Los Rostros de AlVelAl: Diego Raúl Gea

Este velezano cree que las cosas se pueden hacer mejor para que sean sostenibles en el tiempo.

Natural de Vélez Rubio, Diego Raúl Gea es un amante de la agricultura y de la naturaleza; siendo uno de los mayores conocedores de los rincones naturales de la comarca de Los Vélez y un gran defensor del patrimonio histórico, natural y cultural de la zona.


Su amor por el campo le llevó hace unos años a gestionar parte de la finca familiar, en Fuente Grande, “llevo unos cuatro años arreglando la parte de la finca de mi padre y me gustaría en el futuro gestionarlo todo”.

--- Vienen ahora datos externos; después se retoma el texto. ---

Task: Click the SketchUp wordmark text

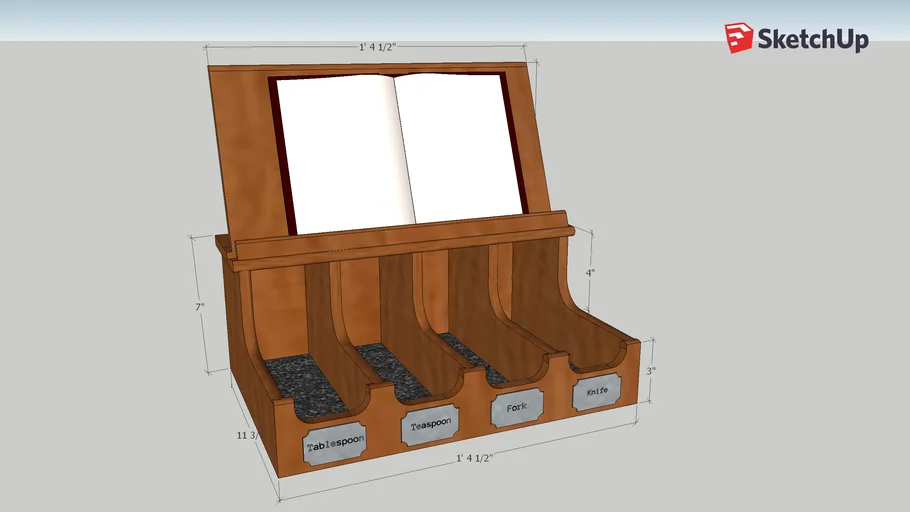Action: pyautogui.click(x=811, y=40)
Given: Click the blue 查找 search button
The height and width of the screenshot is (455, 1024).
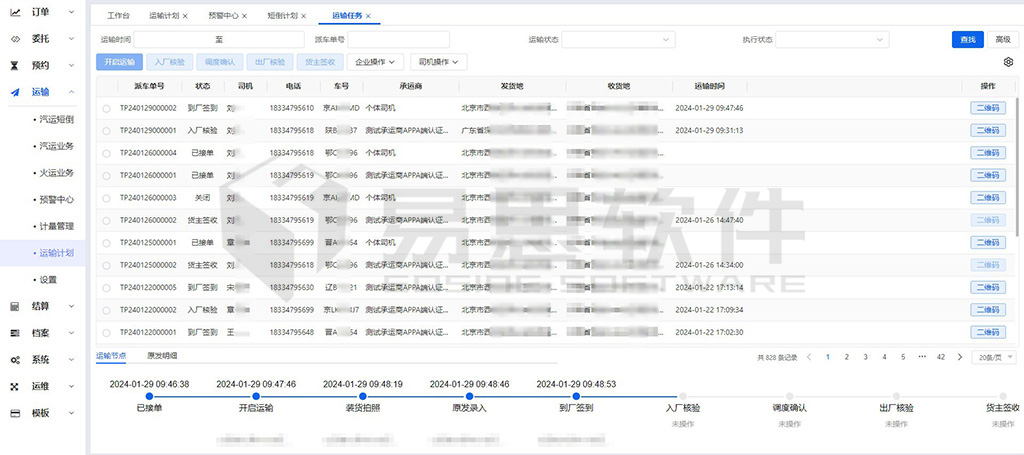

Una finca que cuenta con unas 14 hectáreas, de las cuáles más de 7 son de pistacho; cultivo en el que realiza injerto de invierno, un injerto poco habitual en la zona. El resto de la finca cuenta con almendro, viña y olivo; todo certificado en ecológico.


Una finca en la que mantiene la biodiversidad natural de la zona y en la que, como técnica agrícola regenerativa de suelo, mantiene la cubierta vegetal, “lo único que hago es limpiar un poco para ver los árboles más pequeños”.


Conoce AlVelAl desde sus inicios y se asocia porque cree que las cosas se pueden hacer mejor “Todo lo que sean iniciativas de promoción del desarrollo sostenible de un territorio, y más si es el mío… Yo desde chico he creído en esto, aquí ya lo hacíamos, tenemos allí una zona que, cada vez que quitaban un ribazo mi abuela se enfadaba. Mi abuela ya pensaba así, quitaban el ribazo y venía una nube y se formaba una riera con el agua”.


Conocedor de que tiene que ser rentable para que el proyecto funcione, “En mi caso no es mi actividad principal, pero si quieres hacer algo transversal y que se sume gente, tienes que buscar la manera de que sea rentable, darle un valor para que a la gente le salgan las cuentas. Va más allá del comer, las cuentas tienen que salir, no ganar un poquito menos por hacerlo bien.”


Del futuro de AlVelAl espera que consiga lo que busca, “convencer a los agricultores y a la mayoría de la gente del campo, que es posible, es rentable y sostenible en el tiempo. Al final, si tu esto lo tomas como un medio de vida y le sacas a la tierra lo máximo, quizá tu no puedas vivir de la tierra toda tu vida, ni las generaciones que vengan. Ser sostenible en el tiempo permitirá que más generaciones puedan vivir de esto, y esto nos va a beneficiar a todos”.


Y es que, reconoce, nunca se sabe qué pasará mañana, “Ahora mismo no es mi modo de vida, pero si el día de mañana el pistacho es rentable, yo lo tengo en ecológico. Yo no sé si mis hijas, o yo mismo, vamos a necesitarlo para vivir”.